• WHAT IS REQUIRED: In the records from the line with "Identify the location of radar-axis-security: 安全贡献." up to and including the line with "This screenshot has width=563, height=1000.", change "Identify the location of" to "Find the position of" and reproduce those lines with nothing else altered.

• RECORDS PROVIDED:
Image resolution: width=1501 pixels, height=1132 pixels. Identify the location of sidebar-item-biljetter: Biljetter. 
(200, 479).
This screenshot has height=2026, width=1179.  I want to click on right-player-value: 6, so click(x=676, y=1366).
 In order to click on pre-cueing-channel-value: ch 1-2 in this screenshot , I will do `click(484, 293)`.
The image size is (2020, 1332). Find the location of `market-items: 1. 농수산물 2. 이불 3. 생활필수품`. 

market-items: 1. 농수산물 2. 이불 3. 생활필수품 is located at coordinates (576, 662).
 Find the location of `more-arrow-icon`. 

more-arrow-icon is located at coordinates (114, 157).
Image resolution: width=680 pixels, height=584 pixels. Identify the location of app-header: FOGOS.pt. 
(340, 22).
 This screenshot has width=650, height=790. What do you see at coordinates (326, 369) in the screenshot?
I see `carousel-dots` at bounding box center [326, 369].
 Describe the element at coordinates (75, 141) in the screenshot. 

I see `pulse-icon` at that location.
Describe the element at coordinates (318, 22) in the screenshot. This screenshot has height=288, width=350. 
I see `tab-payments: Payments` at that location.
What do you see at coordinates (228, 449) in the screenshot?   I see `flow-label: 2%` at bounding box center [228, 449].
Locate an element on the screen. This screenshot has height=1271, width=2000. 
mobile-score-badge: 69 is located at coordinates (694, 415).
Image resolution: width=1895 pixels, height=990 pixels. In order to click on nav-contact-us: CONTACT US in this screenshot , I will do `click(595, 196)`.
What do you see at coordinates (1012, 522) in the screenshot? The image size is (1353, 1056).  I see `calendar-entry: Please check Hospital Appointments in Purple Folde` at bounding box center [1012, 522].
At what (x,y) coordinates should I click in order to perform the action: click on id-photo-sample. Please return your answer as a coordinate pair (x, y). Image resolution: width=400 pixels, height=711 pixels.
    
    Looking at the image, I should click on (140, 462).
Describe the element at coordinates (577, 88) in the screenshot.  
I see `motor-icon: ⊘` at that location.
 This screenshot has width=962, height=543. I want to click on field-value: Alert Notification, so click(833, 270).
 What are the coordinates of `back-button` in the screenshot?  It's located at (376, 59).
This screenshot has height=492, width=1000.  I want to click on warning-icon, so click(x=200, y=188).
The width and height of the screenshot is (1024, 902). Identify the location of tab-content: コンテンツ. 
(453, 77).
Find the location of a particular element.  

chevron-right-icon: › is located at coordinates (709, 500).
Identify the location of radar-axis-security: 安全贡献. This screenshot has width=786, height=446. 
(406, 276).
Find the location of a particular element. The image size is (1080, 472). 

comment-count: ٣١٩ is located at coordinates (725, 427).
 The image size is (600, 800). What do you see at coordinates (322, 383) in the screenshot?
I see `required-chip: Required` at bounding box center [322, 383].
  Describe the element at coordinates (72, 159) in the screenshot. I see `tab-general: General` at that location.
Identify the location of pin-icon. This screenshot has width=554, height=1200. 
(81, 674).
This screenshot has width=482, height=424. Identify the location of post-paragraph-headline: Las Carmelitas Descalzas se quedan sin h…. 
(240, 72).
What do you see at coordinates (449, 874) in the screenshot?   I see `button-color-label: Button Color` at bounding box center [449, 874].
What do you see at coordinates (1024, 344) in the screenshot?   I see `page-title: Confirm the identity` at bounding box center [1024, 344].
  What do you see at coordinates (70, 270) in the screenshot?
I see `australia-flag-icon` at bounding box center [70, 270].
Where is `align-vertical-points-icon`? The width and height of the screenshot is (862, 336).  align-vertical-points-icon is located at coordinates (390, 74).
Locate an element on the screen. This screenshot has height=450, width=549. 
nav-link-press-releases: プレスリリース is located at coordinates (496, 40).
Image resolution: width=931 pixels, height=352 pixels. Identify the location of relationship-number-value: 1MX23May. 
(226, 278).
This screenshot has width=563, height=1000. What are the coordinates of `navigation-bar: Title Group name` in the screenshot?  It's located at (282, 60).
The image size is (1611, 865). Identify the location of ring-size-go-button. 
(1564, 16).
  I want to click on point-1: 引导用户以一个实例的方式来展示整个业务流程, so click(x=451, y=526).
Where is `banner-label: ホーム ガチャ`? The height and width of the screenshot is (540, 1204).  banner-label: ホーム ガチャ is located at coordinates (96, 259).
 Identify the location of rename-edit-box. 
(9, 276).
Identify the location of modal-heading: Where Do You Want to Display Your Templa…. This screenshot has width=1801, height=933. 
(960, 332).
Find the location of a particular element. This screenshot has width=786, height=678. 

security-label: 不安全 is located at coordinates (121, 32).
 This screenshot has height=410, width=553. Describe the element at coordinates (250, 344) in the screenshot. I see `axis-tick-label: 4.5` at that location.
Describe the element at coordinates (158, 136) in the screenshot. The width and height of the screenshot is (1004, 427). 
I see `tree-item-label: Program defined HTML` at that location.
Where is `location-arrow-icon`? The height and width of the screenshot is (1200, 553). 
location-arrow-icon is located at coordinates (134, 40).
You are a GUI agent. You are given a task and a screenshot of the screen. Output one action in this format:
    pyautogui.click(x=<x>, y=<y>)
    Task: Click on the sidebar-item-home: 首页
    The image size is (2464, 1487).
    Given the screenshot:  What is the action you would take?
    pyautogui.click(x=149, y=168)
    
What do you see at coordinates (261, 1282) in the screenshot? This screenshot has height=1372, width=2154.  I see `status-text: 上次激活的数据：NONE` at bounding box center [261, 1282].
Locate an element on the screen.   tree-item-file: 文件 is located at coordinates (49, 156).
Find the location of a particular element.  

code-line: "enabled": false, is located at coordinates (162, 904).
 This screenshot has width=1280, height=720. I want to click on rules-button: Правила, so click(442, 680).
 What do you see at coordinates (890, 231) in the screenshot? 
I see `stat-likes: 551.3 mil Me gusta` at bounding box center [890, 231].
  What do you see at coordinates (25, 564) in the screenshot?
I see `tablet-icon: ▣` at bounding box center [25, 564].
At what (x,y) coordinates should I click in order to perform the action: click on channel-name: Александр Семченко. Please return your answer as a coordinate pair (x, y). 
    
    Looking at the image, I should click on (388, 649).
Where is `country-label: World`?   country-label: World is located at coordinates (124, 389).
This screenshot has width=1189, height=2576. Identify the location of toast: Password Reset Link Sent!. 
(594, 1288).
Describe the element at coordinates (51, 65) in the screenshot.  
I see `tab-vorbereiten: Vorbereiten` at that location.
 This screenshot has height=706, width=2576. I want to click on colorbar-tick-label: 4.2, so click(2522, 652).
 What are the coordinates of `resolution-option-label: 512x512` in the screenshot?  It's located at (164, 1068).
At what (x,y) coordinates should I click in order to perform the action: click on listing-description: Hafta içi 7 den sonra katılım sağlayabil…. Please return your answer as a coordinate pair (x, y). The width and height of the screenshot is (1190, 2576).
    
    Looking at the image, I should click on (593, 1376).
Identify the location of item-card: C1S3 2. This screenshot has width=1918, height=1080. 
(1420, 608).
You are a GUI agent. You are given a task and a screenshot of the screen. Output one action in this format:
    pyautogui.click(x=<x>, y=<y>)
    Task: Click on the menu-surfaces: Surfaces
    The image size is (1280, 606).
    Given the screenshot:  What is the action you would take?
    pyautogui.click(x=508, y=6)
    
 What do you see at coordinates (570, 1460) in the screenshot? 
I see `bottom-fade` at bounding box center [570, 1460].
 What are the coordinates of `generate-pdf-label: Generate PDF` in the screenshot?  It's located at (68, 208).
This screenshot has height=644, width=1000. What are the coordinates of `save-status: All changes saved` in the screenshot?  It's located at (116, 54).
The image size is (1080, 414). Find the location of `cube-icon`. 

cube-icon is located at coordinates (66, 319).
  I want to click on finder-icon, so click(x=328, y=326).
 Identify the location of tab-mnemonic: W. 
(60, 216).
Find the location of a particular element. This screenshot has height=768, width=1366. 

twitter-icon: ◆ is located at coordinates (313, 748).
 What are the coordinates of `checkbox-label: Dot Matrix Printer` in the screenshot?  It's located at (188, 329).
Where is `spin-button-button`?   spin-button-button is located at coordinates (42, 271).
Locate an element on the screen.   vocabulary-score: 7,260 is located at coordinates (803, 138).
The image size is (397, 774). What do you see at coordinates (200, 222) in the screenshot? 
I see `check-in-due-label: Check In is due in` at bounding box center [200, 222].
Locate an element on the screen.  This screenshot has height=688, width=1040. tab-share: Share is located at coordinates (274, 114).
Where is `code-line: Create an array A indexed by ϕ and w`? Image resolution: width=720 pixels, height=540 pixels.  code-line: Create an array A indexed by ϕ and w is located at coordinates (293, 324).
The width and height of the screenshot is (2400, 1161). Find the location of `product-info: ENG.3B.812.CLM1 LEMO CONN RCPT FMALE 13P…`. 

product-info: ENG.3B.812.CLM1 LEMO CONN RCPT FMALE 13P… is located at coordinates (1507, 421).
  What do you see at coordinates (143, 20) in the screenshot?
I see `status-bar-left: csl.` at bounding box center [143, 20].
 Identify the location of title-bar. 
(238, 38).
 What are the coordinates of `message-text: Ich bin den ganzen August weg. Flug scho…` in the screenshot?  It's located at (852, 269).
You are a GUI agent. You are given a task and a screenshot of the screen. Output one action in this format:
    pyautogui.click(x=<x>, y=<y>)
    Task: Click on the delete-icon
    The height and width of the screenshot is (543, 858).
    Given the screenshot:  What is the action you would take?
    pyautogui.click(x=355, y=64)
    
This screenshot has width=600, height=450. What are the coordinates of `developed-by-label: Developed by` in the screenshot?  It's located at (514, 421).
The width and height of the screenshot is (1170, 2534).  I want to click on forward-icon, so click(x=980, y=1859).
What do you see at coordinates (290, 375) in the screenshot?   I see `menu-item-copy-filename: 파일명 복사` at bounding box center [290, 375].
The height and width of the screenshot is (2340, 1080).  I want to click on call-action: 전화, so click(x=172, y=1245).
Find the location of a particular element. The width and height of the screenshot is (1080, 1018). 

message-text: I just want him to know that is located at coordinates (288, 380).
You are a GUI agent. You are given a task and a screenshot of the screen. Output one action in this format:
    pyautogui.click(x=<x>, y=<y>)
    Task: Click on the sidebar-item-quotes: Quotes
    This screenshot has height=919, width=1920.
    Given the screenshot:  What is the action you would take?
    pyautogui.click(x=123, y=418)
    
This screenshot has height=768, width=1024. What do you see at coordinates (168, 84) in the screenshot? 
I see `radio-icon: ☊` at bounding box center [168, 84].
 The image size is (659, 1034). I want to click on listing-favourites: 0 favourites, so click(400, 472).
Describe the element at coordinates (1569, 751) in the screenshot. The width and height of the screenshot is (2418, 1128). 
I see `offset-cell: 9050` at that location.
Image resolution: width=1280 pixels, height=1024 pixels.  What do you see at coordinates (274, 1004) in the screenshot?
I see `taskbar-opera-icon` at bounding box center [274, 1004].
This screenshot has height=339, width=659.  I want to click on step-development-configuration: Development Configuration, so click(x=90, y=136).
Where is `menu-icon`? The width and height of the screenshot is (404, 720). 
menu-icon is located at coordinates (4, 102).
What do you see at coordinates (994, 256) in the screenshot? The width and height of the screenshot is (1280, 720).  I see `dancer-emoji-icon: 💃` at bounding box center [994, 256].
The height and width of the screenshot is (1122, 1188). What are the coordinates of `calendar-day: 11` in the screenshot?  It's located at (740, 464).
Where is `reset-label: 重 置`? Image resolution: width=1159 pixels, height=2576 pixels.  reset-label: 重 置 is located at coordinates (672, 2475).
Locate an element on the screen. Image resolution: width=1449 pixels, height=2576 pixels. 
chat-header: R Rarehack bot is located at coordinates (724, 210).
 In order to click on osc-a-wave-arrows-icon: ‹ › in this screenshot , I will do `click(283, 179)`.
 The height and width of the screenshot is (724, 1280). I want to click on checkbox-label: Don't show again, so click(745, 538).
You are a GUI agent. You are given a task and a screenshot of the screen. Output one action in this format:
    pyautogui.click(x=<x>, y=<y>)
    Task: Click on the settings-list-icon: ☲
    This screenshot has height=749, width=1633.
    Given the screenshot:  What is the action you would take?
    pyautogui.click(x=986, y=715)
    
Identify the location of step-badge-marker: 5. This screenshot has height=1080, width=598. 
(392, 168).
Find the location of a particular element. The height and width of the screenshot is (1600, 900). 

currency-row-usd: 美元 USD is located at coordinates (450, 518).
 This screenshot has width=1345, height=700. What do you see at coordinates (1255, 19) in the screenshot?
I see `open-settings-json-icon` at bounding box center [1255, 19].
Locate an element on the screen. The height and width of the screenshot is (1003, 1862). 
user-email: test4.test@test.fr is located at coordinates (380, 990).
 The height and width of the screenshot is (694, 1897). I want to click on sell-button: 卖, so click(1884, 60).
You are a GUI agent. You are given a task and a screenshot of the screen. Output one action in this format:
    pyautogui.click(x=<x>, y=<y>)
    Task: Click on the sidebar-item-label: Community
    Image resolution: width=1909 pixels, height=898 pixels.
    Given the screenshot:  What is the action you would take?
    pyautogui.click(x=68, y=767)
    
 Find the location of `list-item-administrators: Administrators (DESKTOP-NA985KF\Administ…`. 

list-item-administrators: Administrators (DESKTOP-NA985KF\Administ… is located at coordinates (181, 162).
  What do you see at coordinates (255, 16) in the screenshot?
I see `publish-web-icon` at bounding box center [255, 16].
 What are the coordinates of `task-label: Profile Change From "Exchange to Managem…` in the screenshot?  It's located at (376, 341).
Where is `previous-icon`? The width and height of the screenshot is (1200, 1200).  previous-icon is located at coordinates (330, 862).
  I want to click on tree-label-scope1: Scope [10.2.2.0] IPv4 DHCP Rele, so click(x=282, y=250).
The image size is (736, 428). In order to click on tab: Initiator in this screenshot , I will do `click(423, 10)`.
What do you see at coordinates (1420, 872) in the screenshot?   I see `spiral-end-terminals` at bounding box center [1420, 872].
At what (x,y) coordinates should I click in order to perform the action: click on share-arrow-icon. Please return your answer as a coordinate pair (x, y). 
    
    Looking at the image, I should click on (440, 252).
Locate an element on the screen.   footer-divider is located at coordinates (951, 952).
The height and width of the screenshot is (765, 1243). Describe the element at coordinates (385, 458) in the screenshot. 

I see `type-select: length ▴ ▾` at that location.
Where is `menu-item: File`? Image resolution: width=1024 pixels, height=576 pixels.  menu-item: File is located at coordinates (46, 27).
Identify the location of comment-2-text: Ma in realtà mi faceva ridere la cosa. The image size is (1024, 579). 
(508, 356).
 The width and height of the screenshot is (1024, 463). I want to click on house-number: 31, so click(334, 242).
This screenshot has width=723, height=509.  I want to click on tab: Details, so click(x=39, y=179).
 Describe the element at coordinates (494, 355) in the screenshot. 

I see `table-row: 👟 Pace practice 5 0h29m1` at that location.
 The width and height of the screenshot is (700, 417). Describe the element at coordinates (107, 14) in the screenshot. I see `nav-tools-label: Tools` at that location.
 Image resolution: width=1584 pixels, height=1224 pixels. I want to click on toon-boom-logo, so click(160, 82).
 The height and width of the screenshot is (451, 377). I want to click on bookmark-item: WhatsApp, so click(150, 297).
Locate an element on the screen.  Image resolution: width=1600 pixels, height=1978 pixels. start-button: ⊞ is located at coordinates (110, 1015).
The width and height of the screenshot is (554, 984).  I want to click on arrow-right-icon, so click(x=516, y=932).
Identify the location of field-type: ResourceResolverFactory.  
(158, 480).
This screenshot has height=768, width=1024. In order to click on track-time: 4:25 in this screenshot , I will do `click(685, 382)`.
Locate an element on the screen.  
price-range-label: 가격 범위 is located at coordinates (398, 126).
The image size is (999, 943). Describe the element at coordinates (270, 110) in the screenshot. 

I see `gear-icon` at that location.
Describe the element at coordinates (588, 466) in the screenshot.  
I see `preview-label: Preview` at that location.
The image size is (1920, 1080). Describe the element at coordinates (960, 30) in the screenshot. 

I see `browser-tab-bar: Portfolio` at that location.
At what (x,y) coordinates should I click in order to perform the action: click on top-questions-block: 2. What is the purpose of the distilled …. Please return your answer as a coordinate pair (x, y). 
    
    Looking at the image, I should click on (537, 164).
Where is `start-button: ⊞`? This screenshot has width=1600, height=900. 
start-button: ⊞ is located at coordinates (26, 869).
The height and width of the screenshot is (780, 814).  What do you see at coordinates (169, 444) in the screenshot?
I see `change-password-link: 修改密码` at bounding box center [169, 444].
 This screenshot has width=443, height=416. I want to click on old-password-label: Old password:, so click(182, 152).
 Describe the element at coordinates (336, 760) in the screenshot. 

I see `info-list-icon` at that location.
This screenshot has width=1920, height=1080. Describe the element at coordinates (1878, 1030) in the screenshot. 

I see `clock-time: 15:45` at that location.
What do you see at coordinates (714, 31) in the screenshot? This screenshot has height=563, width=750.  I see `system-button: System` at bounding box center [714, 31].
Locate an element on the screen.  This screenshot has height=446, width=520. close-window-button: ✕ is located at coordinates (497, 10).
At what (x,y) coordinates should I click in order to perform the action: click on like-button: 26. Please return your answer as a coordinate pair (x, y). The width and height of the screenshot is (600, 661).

• TASK RESPONSE:
Find the position of radar-axis-security: 安全贡献. This screenshot has width=786, height=446. 
(406, 276).
Find the location of a particular element. The image size is (1080, 472). 

comment-count: ٣١٩ is located at coordinates (725, 427).
 The image size is (600, 800). What do you see at coordinates (322, 383) in the screenshot?
I see `required-chip: Required` at bounding box center [322, 383].
  Describe the element at coordinates (72, 159) in the screenshot. I see `tab-general: General` at that location.
Find the position of pin-icon. This screenshot has width=554, height=1200. 
(81, 674).
This screenshot has width=482, height=424. Find the position of post-paragraph-headline: Las Carmelitas Descalzas se quedan sin h…. 
(240, 72).
What do you see at coordinates (449, 874) in the screenshot?   I see `button-color-label: Button Color` at bounding box center [449, 874].
What do you see at coordinates (1024, 344) in the screenshot?   I see `page-title: Confirm the identity` at bounding box center [1024, 344].
  What do you see at coordinates (70, 270) in the screenshot?
I see `australia-flag-icon` at bounding box center [70, 270].
Where is `align-vertical-points-icon`? The width and height of the screenshot is (862, 336).  align-vertical-points-icon is located at coordinates (390, 74).
Locate an element on the screen. This screenshot has height=450, width=549. 
nav-link-press-releases: プレスリリース is located at coordinates (496, 40).
Image resolution: width=931 pixels, height=352 pixels. Find the position of relationship-number-value: 1MX23May. 
(226, 278).
This screenshot has width=563, height=1000. What are the coordinates of `navigation-bar: Title Group name` in the screenshot?  It's located at (282, 60).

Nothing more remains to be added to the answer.